Siempre hablamos de los terabytes de memoria que pueden almacenar los sistemas informáticos, pero nada puede compararse con lo etéreo y a la vez permanente de los olores y los sabores como contenedores de recuerdos.

Ahora una gamba o una cigala de aquella zona es algo casi inédito, que ya no se cuenta por bandejas, ni por docenas, sino por unidades. Su sabor inconfundible invade toda la boca y te hace creer en la existencia de un ser superior que puso especial esmero en su diseño.

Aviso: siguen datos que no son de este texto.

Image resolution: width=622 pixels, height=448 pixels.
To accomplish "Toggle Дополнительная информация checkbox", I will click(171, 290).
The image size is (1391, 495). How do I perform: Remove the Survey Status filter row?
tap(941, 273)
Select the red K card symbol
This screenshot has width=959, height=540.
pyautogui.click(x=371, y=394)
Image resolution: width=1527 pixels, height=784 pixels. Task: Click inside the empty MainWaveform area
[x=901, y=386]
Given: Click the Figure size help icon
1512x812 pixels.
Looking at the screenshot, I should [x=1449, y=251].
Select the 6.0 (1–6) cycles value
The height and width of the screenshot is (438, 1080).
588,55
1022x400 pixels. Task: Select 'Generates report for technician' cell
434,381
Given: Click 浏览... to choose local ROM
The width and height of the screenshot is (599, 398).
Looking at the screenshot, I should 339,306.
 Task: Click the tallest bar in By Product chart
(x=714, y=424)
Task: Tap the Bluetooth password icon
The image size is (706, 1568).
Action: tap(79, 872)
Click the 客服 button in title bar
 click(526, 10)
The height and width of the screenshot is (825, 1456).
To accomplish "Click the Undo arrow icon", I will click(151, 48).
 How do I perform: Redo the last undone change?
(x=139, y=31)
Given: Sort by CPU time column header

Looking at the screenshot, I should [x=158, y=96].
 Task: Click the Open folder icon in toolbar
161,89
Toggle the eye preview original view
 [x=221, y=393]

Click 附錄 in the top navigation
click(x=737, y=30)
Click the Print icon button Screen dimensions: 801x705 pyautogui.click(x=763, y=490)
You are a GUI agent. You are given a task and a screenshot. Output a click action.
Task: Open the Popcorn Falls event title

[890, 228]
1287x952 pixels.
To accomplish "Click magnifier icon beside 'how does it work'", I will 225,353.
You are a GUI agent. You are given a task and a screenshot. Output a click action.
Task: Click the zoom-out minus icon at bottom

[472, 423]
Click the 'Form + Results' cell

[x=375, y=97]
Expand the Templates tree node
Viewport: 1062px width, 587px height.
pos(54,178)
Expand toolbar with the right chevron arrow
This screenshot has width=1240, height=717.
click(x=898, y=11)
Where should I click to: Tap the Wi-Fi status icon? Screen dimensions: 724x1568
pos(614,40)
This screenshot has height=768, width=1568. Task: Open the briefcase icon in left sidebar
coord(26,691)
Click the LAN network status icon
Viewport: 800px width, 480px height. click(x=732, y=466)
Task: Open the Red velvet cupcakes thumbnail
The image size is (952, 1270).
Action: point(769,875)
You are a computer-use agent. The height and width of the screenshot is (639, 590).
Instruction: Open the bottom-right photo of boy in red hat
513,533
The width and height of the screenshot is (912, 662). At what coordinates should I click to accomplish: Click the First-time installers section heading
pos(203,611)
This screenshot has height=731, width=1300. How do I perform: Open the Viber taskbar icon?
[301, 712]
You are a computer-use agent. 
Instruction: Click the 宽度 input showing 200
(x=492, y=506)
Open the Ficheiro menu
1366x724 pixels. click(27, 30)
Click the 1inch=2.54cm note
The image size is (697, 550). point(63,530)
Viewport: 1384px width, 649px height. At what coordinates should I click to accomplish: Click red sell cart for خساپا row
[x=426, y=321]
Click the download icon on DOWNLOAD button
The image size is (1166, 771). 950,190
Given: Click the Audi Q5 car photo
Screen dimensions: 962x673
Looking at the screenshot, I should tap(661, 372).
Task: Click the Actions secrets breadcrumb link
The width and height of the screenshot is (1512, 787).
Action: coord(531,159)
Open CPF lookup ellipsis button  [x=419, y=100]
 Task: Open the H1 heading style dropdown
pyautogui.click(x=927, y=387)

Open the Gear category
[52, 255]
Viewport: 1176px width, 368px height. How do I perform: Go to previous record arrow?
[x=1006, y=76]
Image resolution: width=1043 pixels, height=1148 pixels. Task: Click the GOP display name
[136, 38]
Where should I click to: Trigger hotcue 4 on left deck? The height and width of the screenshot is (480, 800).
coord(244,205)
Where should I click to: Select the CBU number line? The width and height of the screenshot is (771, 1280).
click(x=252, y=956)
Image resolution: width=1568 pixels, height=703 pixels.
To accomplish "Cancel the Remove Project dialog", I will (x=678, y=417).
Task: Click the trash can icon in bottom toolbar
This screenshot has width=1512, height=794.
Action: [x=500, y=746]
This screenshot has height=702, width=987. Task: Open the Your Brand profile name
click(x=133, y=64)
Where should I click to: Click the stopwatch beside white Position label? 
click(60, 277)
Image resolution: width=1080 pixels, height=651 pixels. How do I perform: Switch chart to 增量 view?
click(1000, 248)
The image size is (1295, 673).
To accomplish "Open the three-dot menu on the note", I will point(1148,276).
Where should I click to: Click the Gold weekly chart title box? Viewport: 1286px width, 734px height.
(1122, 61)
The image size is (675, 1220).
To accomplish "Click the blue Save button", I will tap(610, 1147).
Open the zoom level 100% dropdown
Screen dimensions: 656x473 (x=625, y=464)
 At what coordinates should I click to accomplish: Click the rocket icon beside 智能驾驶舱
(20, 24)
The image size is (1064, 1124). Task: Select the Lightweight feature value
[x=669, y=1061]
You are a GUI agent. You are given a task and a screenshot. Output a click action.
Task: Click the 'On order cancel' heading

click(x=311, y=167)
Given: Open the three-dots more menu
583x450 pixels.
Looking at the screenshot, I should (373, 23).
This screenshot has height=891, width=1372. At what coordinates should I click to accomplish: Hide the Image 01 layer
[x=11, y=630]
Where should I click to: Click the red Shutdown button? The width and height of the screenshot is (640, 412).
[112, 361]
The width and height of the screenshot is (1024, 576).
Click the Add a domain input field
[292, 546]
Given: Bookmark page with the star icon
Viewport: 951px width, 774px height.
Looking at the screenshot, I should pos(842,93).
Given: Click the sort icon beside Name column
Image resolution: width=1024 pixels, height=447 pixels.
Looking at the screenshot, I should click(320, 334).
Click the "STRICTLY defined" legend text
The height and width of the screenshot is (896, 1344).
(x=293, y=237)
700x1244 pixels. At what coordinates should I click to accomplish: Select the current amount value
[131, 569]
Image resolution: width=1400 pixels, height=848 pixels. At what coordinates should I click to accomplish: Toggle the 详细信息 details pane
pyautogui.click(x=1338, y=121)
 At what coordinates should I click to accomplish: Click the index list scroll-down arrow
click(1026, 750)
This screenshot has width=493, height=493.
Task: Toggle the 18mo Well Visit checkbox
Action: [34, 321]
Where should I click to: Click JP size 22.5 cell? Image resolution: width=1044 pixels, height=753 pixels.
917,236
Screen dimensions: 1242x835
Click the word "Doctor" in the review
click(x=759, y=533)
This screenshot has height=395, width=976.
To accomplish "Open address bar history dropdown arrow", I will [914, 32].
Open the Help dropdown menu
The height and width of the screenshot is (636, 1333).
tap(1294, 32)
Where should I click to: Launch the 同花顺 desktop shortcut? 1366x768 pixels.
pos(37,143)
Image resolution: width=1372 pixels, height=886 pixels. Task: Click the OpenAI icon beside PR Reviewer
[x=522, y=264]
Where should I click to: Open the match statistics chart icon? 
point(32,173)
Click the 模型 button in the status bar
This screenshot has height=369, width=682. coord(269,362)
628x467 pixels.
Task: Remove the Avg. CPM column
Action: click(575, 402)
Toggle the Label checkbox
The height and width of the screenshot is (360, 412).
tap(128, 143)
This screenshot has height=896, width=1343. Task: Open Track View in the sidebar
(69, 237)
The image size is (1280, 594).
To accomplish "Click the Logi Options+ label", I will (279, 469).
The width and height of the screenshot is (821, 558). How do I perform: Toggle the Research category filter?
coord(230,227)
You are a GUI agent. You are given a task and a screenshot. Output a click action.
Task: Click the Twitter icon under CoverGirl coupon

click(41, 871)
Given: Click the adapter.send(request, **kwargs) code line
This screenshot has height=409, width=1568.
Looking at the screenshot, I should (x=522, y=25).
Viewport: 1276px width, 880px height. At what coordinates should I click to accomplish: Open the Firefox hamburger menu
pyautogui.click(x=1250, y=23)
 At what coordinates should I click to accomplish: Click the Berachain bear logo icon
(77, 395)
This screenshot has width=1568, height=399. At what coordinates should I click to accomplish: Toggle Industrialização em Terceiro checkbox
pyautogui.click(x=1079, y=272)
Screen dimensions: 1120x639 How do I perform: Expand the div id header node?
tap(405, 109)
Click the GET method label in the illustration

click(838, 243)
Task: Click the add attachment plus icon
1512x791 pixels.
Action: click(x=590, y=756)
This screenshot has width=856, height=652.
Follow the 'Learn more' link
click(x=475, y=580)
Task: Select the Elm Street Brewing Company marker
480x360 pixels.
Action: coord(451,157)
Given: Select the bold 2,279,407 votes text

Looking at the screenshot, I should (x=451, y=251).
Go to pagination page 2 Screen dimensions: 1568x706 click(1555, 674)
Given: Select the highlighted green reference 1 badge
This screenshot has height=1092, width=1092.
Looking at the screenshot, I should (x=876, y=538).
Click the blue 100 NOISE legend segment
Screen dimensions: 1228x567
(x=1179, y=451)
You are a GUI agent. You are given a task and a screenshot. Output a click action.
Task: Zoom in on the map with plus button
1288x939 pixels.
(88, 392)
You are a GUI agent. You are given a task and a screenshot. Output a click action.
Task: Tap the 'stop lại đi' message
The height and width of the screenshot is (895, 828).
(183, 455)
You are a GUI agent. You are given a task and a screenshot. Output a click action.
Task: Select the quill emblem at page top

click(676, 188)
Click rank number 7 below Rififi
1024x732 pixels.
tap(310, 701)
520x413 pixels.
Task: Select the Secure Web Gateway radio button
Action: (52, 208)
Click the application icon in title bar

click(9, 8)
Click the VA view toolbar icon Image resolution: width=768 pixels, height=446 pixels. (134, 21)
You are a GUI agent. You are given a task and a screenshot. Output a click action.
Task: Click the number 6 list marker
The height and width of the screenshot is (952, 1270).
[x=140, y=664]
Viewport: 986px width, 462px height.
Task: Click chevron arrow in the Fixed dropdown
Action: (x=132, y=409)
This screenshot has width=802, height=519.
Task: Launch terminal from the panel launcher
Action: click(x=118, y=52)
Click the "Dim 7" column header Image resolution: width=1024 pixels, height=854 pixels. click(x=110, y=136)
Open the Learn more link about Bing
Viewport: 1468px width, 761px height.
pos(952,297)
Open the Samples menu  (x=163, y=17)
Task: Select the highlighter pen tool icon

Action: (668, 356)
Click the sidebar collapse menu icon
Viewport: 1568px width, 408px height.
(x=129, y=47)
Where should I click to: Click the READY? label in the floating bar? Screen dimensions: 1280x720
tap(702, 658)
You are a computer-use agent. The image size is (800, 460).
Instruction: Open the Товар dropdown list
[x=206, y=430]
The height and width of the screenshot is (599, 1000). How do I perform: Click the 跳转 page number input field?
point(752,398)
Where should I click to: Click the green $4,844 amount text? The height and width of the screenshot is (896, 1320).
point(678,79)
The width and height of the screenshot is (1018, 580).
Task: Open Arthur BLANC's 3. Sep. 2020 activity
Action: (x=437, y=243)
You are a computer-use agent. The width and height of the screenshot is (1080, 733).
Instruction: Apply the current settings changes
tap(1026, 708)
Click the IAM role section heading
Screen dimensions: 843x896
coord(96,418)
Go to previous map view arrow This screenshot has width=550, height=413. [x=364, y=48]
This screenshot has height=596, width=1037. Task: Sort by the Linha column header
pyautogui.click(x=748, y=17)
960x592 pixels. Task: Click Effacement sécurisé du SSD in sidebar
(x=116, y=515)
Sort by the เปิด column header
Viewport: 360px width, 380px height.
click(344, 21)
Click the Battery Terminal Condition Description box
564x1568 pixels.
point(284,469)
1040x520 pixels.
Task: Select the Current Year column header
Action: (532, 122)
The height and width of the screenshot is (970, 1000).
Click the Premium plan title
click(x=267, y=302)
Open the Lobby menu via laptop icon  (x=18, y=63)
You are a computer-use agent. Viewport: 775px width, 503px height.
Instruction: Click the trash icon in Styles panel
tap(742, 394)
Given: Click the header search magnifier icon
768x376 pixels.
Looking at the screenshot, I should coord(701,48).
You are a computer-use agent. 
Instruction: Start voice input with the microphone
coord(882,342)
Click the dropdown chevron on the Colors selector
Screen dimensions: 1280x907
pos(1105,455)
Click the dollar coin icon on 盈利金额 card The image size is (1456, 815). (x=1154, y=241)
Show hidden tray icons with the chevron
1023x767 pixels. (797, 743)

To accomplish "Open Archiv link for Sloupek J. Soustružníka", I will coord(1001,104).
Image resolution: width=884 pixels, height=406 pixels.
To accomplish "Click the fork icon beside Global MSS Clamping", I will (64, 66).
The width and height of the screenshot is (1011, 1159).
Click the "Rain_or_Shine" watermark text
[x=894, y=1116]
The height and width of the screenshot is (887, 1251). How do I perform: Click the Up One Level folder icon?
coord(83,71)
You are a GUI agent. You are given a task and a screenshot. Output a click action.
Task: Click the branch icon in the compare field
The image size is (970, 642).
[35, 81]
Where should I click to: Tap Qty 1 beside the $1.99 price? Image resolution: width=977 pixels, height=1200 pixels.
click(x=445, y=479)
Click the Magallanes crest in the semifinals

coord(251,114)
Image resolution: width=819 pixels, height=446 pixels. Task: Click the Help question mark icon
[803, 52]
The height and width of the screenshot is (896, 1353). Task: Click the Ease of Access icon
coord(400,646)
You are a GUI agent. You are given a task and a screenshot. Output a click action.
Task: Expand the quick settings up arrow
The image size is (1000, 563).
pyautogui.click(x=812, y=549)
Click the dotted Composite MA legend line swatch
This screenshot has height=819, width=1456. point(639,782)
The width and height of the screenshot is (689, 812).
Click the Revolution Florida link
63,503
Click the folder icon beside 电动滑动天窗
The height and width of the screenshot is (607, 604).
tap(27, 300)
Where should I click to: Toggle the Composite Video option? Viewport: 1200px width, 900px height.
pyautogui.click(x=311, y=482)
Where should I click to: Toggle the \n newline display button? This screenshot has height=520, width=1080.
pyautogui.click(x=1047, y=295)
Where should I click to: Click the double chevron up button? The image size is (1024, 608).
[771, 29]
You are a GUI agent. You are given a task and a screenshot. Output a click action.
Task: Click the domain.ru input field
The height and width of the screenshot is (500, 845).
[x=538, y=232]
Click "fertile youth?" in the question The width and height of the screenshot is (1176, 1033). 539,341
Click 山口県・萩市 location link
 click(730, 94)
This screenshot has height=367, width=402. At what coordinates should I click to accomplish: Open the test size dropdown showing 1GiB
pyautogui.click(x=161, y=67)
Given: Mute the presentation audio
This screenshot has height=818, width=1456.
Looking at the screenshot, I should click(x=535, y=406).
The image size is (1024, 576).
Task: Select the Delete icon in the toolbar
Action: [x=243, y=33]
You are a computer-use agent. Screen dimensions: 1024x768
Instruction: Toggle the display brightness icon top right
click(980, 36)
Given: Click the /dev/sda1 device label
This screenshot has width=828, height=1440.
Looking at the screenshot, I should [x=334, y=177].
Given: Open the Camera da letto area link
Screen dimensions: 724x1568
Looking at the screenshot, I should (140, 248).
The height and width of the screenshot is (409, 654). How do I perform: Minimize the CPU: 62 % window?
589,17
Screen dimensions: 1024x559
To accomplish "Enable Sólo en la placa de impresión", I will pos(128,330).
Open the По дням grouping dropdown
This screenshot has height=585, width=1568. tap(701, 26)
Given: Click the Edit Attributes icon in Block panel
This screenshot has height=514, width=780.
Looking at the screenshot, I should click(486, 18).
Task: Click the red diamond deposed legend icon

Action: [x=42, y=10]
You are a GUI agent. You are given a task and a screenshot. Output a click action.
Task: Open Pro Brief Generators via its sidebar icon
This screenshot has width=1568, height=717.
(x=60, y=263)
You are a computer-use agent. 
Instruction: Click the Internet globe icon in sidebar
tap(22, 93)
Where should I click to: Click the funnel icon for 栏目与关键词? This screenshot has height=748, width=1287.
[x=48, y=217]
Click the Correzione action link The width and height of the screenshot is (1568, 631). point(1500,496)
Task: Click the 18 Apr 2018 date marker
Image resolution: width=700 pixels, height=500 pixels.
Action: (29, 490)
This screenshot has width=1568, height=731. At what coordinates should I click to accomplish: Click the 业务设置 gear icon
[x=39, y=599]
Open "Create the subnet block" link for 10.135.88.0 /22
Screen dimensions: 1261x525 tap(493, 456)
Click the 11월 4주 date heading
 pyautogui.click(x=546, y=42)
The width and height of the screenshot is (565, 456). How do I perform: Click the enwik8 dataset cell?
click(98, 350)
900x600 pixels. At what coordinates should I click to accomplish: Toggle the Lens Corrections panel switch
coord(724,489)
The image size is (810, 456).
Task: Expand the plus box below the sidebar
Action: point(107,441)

Uno de los sabores que ha desaparecido es el de los mejillones del Cap de Creus, por las restricciones derivadas de su condición de paraje absolutamente protegido. Ahora hay calas en las que ni siquiera puedes entrar. Como el chanquete auténtico en Málaga, la normativa es estricta, pero a principios de los años 80, habría menos restricciones, más tolerancia o más furtivos. Rafa nunca quiso desvelar sus fuentes de aprovisionamiento. Sólo hablaba de las anchoas, que las hacía él mismo. Pero un día vi cómo descargaban unos sacos de mejillones del remolque de un tractor, y hablando un rato con el pescador, aceptó venderme un saco. No sé cuántos kilos habría, pero fue una gran ocasión para compartir esa bocanada de mar con varios estratos familiares. Los sabores forman parte de la cultura de un pueblo.

Como una bodega bien acondicionada, que en verano parece estar fresca y en invierno cálida, pero en realidad está siempre a la misma temperatura, los sabores de Can Rafa permanecen inalterados, indiferentes al paso del tiempo. Los sabores de otros lugares van perdiendo su esencia, y por eso, cada vez que vuelves a Can Rafa piensas que ha mejorado. Pero en realidad sigue igual. Y espero que nunca cambie, porque los recuerdos que allí se conservan, se perderían para siempre.